It's 1966 and there is still a lot of racial tension and discrimination in this small Florida town. The Vietnam war is in high gear, and Dewey Turner has many personal issues to deal with.

Dewey desperately wants to be the "Shoeshine Boy" in next year's minstrel show at school, but dying his face with black shoe polish turns out to be the wrong thing to do because it won't wash off. The kids start calling him Sambo, and then the bullies won't let him use the bathroom that they have labeled "Whites Only," and continue to do so long after the shoe polish wears off.

He is ostracized by his classmates, picked on by bullies, and his father deals out discipline with his belt.

Dewey's brother, Wayne, is the only person willing to talk to him besides another outsider, Darla Turkel.

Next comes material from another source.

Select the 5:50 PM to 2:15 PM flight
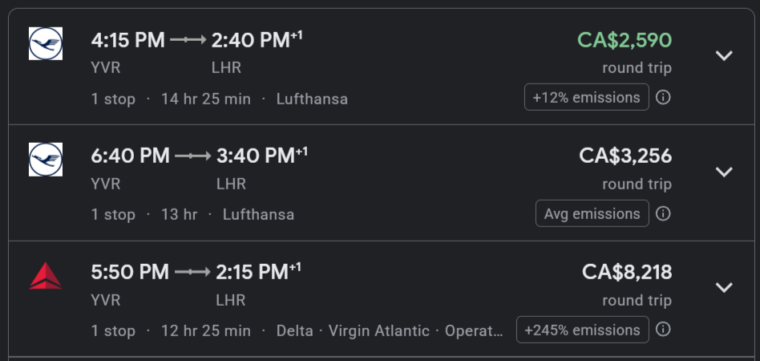This screenshot has width=760, height=361. (380, 298)
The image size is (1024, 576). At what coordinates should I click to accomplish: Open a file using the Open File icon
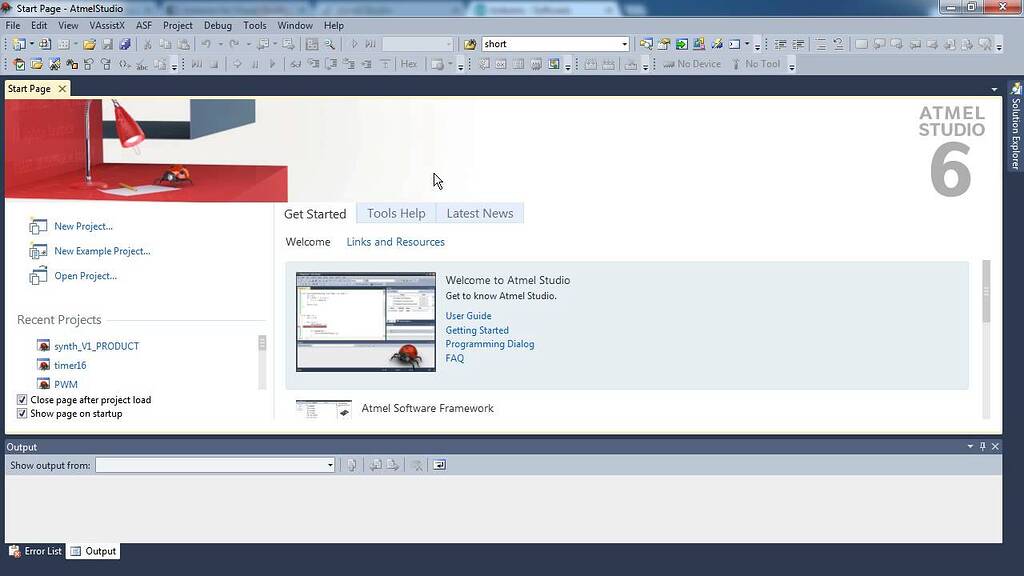pyautogui.click(x=89, y=43)
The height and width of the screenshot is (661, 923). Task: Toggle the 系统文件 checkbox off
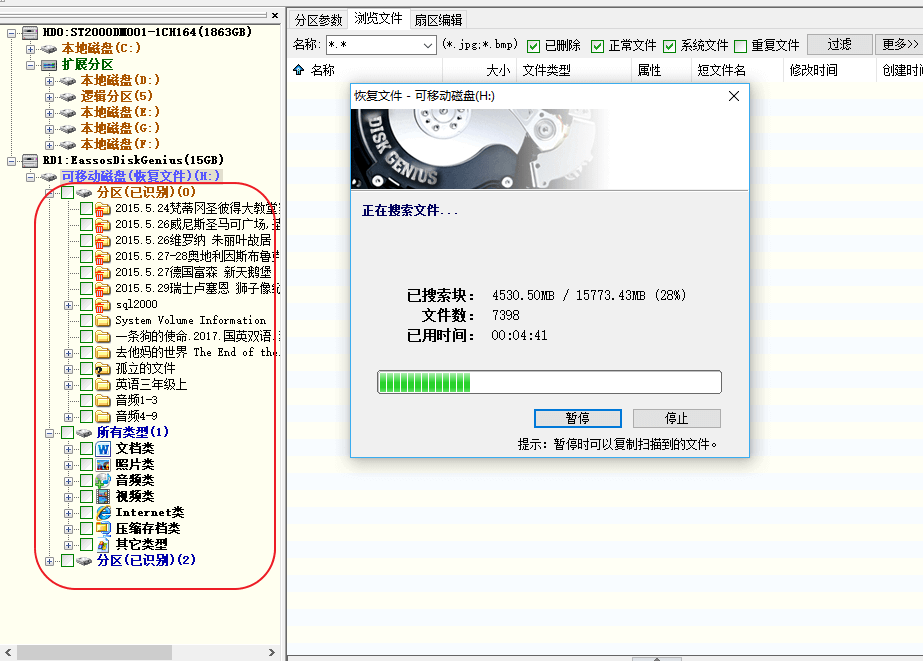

Darla is a bouncy, Shirley Temple look-alike who befriends Dewey.

His problems escalate when his dad sends him and Wayne into Boogerbottom, the black section of town, to deliver campaign posters - and they run into more trouble than they can handle.

DOWN SAND MOUNTAIN is an authentic look back in history, and a riveting chronicle of the emotional issues of being a teenager. It does introduce some sexual complications in a couple of scenes that I thought should have been omitted - the story is great without those problems.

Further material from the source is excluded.